Solving Difficult Bayesian Computation Problems in Education Research with Stan


Andrew Gelman
Higgins Professor of Statistics and Professor of Political Science

Some statistical models used in education research are complex. This complexity arises in part because the data structures that underlie these statistical models involve multiple nested (i.e., cross-classified multilevel models) and non-nested groupings (i.e., partially-nested designs). Another source of complexity in these models results from the fact that key variables, such as student achievement, can be measured only indirectly and are represented in the model by latent variables.

The purpose of this research project is to modify a current statistical tool, Stan, which is used to support the statistical inference of complex models into a general, user-friendly, and efficient tool for use in education research. Data sets, such as the Education Longitudinal Study (ELS) and Trends in International Mathematics and Science Study (TIMMS), will be used for testing and developing new improvements to the current software and for generating dissemination materials (e.g., templates and tutorials).
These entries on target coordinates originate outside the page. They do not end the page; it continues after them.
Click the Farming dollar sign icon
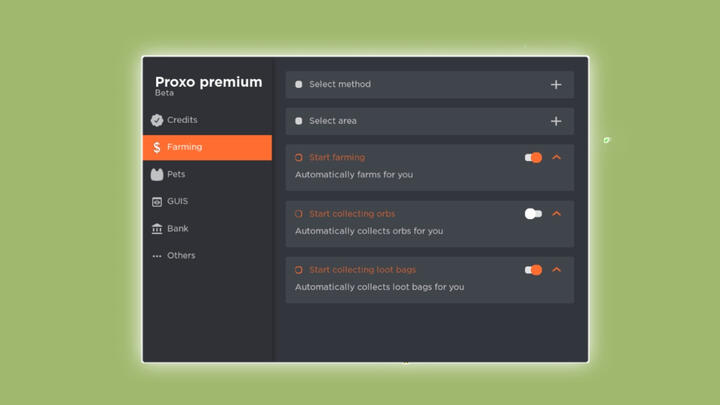Image resolution: width=720 pixels, height=405 pixels. pos(157,147)
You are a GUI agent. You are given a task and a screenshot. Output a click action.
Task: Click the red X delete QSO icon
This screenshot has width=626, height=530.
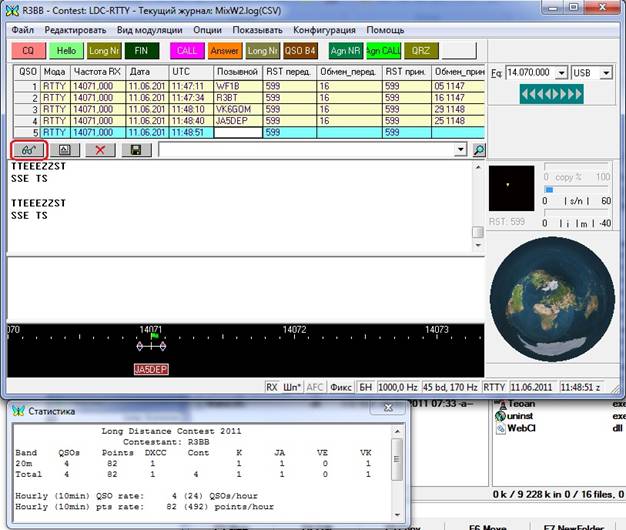100,149
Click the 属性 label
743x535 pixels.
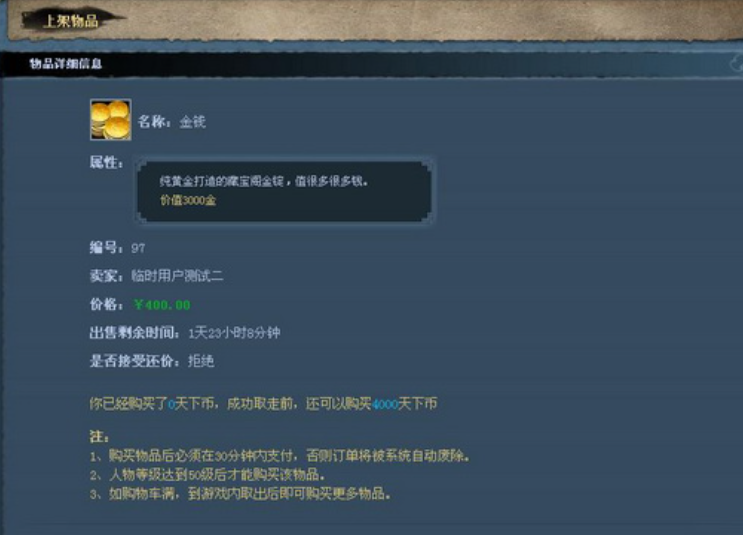[x=107, y=163]

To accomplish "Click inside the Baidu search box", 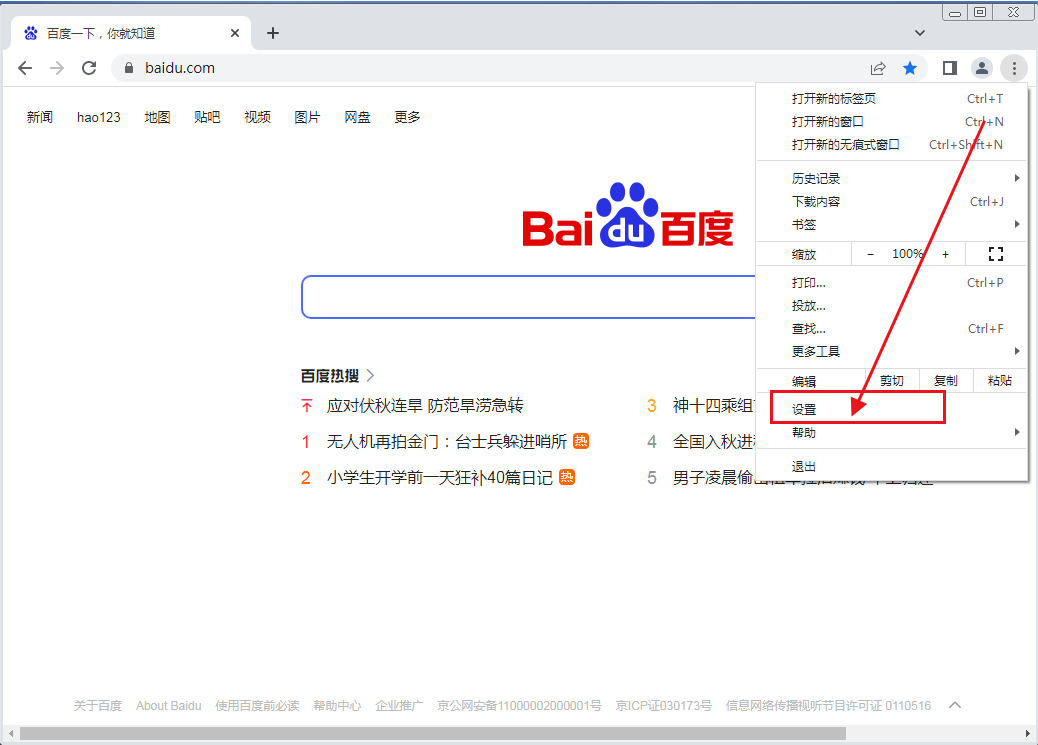I will pos(520,297).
The primary product of the research will be improvements to Stan (, an open source Bayesian statistical programming language developed by the research team with prior research support from IES (Practical Solutions for Missing Data and Imputation - R305D090006) The goal is to make Stan accessible to education researchers in a number of ways, such as providing templates and tutorials to make these methods usable by a wider range of researchers including those who might have minimal statistical expertise. The team will develop a web interface for educators and researchers through which they can fit, evaluate and draw inferences from preconfigured and custom models, and draw inferences from their own data without having to install software or understand the internal operations of Stan.